I really enjoy
creating, sharing, enriching, and maintaining metadata cataloging. Each new digital file is an opportunity to learn something new and a challenge to find the most appropriate term(s) to describe it. I consider cataloging an act of learning and creation, kinda like writing “…a love note to the future” (2011, Scott). Although some folks may dislike cataloging, thinking the process is too time consuming and pointless, they acknowledge that it is one of the foundational pillars of managing digital assets: the work’s just gotta be done.
As cataloguers, we have the important responsibility of producing authentic digital assets by creating and attaching accurate and ethical metadata to the digital files we ingest. But much like other creative endeavors, the process is subjective – I choose words that represent what I think an item is about – and therefore reflects my own opinions and beliefs. With this in mind, I’ve based my decisions on the intended users of the metadata I produce to make it accessible to them. But that’s not always enough.
Recently the Association for Recorded Sound Collections (ARSC) invited the Music and Fine Arts cataloging Librarian at the University of Kentucky, Treshani Perera (2021), to share strategies for prioritizing diversity, equity, inclusion, and social justice in cataloging. Perera described an approach called critical cataloging…
What is critical cataloging?
Let me first start by stating that I am new to critical and ethical cataloging. There remains much for me to learn.
Critical cataloging is the act of “mitigating the ways in which classification and the organization of knowledge codify systems and hierarchies of oppression” (Park, n.d.).

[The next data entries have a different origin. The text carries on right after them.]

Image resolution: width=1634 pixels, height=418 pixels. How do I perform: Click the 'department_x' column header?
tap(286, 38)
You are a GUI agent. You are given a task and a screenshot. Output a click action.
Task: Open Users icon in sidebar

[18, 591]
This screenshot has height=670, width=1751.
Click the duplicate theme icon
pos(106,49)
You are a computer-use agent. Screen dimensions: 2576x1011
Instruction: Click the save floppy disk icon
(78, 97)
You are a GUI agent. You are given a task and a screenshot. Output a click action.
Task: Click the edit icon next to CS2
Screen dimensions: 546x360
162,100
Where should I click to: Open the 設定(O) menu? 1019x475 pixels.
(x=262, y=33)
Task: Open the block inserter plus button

Classification and knowledge organization (KO) are methods information professionals apply to identify and represent information resources, including digital assets. Metadata standards are shared with other professionals so that they can organize and describe resources in similar and consistent ways.
Why we should care
Classification and KO standards have their benefits, but they spread and prop up whatever biases their makers imbue them with (2021, Chan et. al). As an example, look no further than the prototypical Linnaean taxonomy and its inherent racism. Simply put, “[cataloguers] have significant influence over how information resources are represented through the choices [they] make” (2021, Chan et. al). Obviously, we must wield our cataloging superpowers ethically, but how do we do it?
Acknowledge and be mindful of your role in the process. Critically examine your own worldview, ideas, cultures, assumptions, and values, and how these affect your cataloging. Upon choosing a descriptive term, study what other terms you are excluding. Have you chosen the most appropriate term on behalf of the community you serve and the lives and experiences of underrepresented groups, including those that may have originally produced the resource?
Being a white straight man has an impact on how I catalog: I seldom questioned choosing the Library of Congress Subject Headings (LCSH) classification scheme. Unfortunately, LCSH has been shown to be outdated because it includes outdated and offensive terms and excludes other, important, descriptors (2018, Adler and Harper).
Treshani Perera (2021) makes metadata inclusive and accessible in part by
“Centering the lives and experiences of those from underrepresented and marginalized groups and identities” – (2021, Perera)
This quote appeals to me because it demonstrates an active versus a passive approach to cataloging that prioritizes diversity, equity, and inclusion.
Though incomplete, the following list of actions will help you improve your cataloging game.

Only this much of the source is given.